Go to the line below that has "Click the Browse files button", print it and each line after it exactly, and stop after the line that has "You are a computer-use agent."; leave out pictures.

* [The data]:
################

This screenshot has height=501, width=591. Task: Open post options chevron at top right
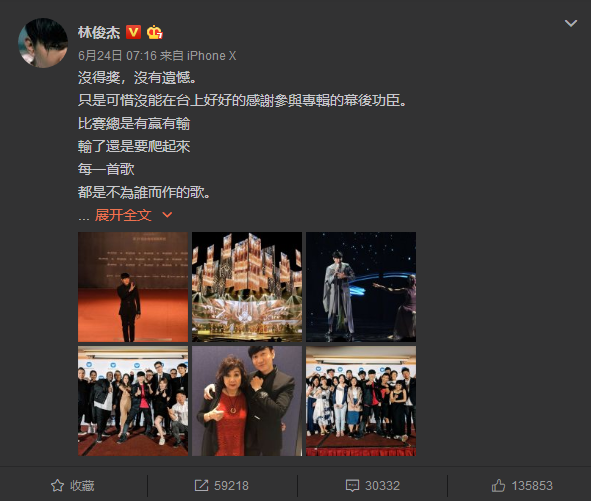click(571, 23)
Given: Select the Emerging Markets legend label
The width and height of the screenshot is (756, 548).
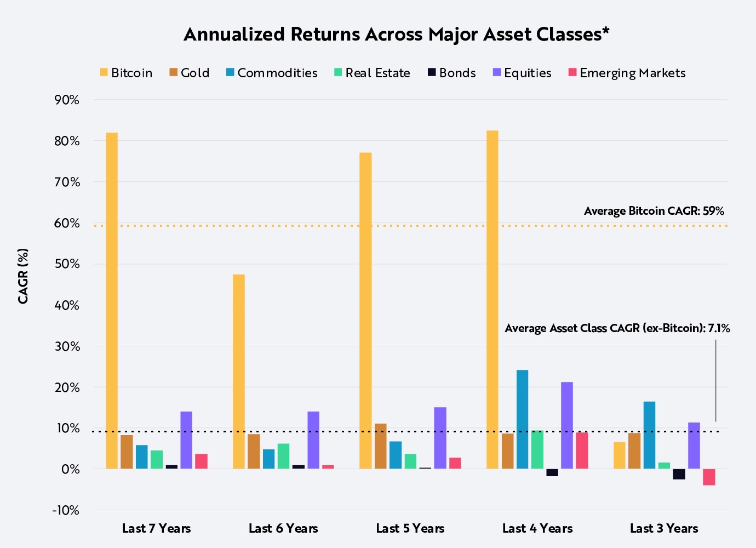Looking at the screenshot, I should pos(632,73).
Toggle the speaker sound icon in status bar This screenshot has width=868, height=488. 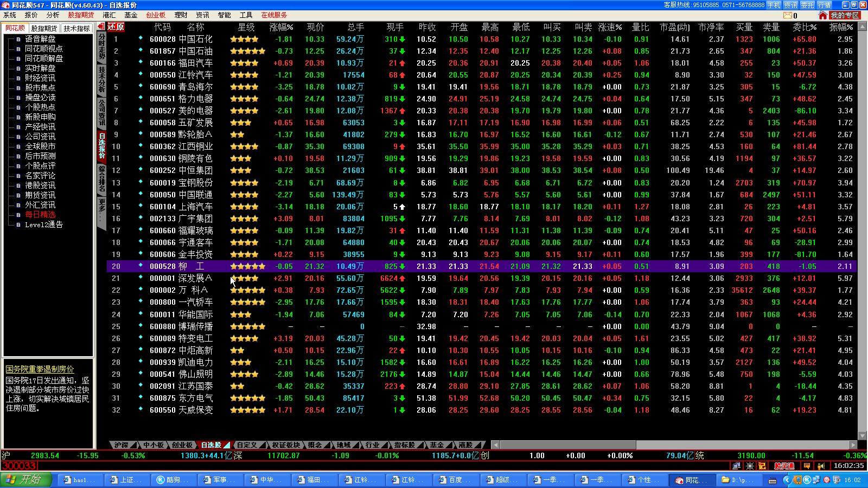tap(820, 466)
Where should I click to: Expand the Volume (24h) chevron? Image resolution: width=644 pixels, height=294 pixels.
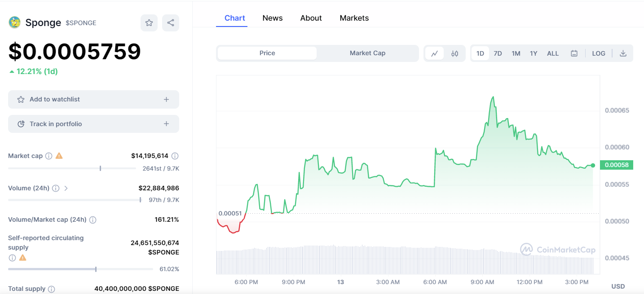[66, 188]
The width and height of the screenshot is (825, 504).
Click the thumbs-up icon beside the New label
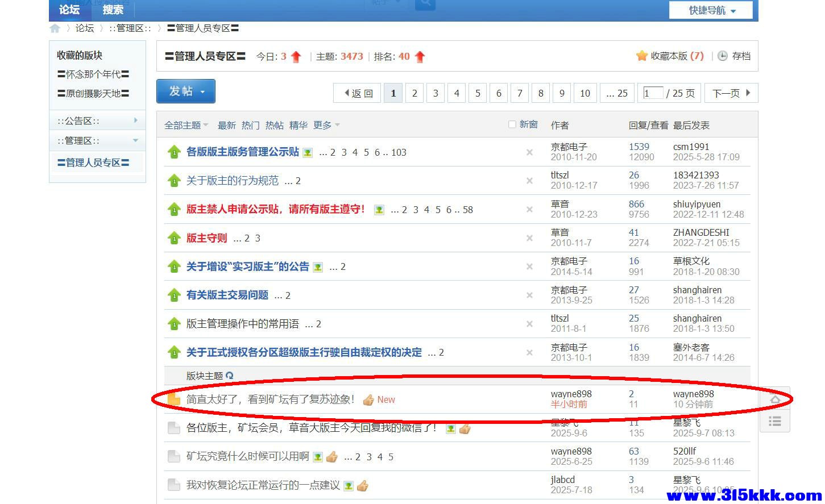pos(369,399)
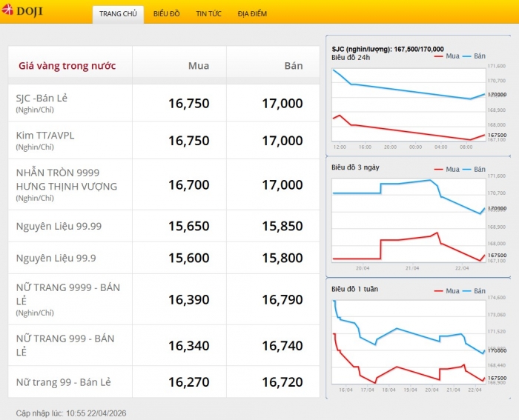Toggle Bán legend in 24h chart
Viewport: 519px width, 420px height.
tap(474, 57)
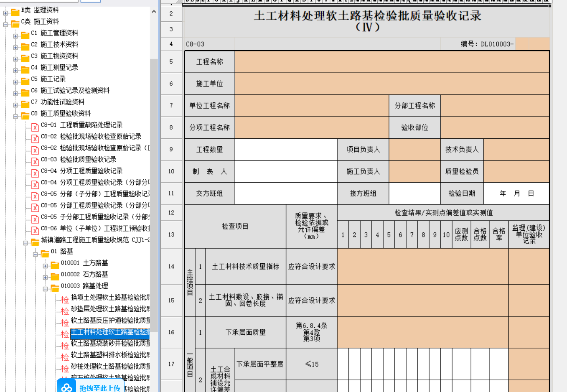Screen dimensions: 567x392
Task: Select C8-04 分项工程质量验收记录 in tree
Action: click(x=91, y=171)
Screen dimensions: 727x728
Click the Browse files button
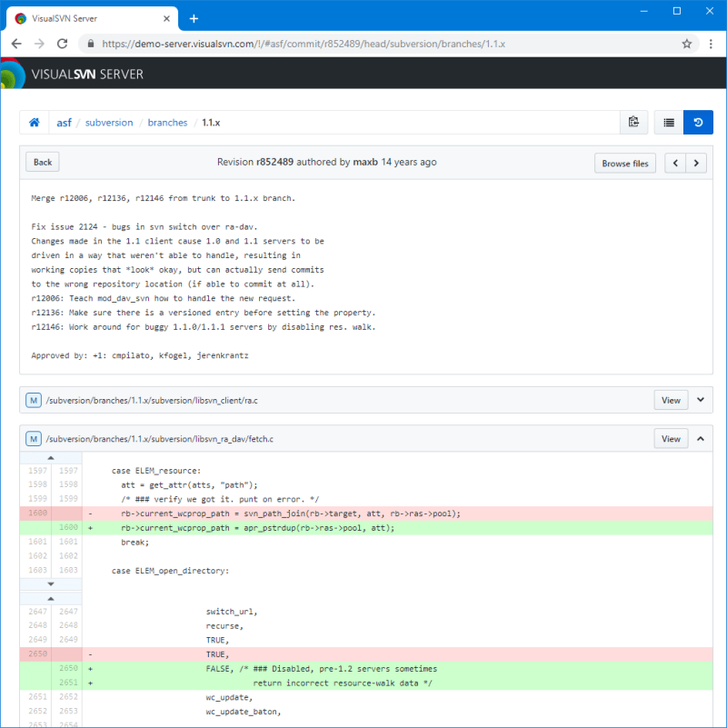pyautogui.click(x=624, y=163)
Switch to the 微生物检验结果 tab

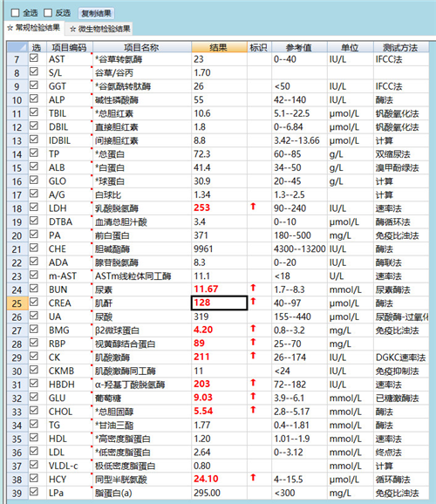[x=100, y=29]
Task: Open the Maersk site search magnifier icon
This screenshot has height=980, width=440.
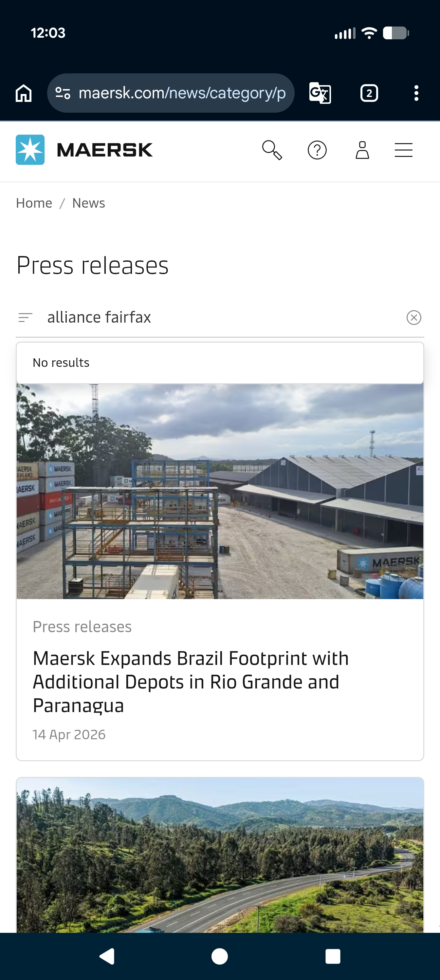Action: [x=272, y=150]
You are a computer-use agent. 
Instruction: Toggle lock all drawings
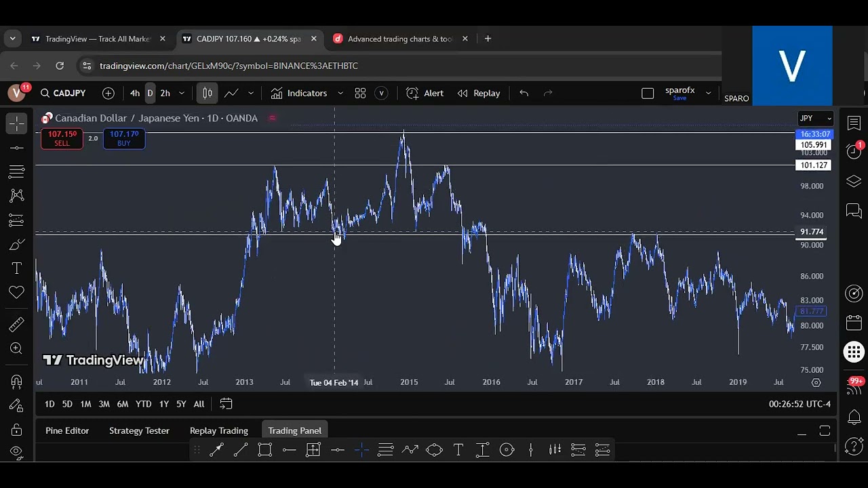pyautogui.click(x=17, y=430)
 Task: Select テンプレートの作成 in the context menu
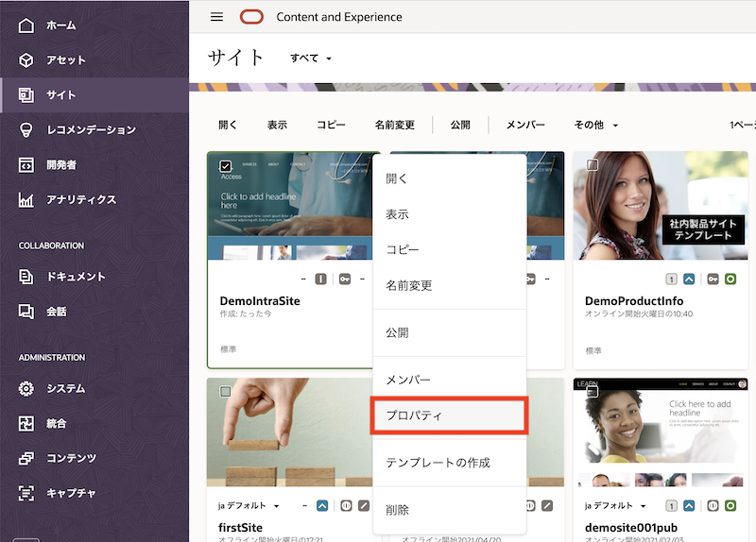438,463
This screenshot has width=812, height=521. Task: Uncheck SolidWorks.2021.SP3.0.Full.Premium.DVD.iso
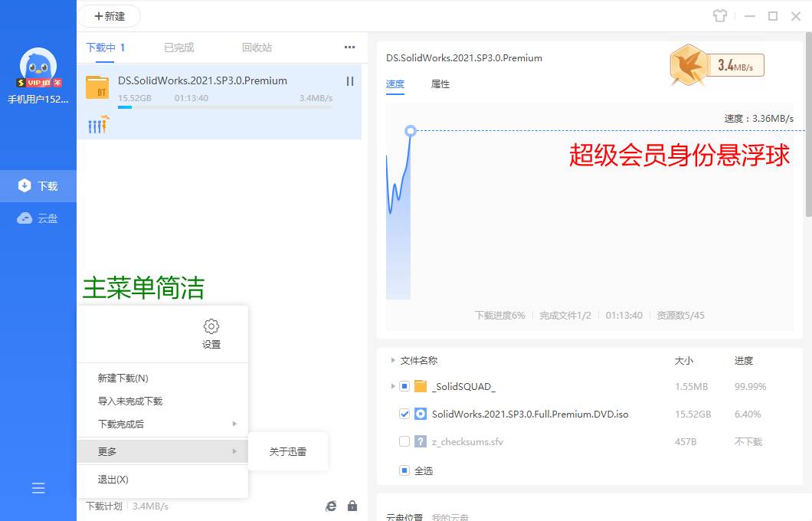pyautogui.click(x=405, y=412)
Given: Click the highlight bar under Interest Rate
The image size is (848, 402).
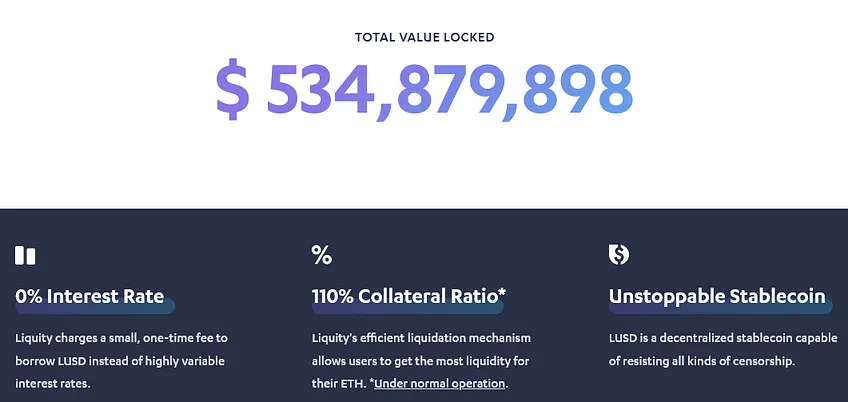Looking at the screenshot, I should point(95,307).
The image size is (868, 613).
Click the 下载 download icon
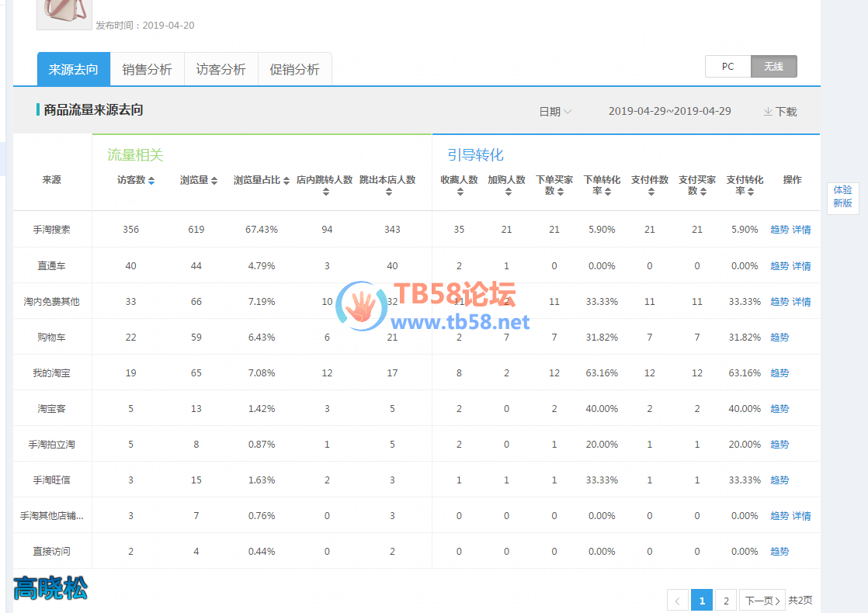point(768,112)
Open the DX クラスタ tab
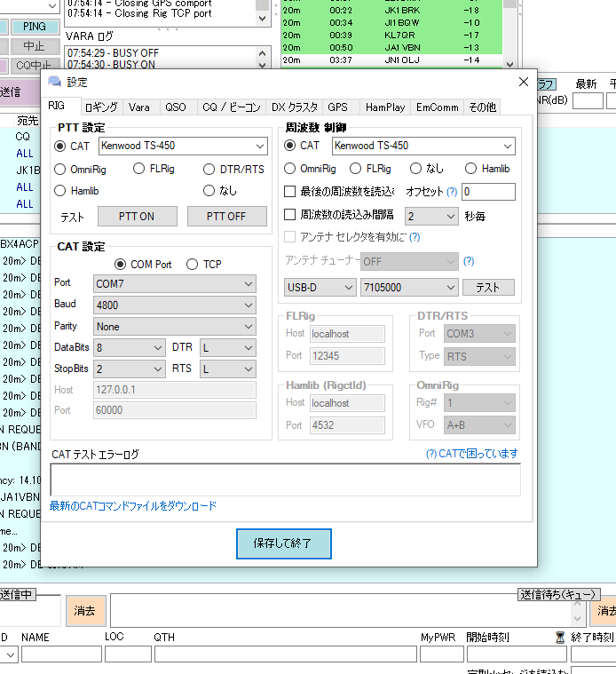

################

* [Response to this exercise]:
Click the Browse files button
pyautogui.click(x=624, y=163)
Switch to the 微生物检验结果 tab

[x=100, y=29]
Task: Open the Maersk site search magnifier icon
This screenshot has height=980, width=440.
Action: [x=272, y=150]
You are a computer-use agent. 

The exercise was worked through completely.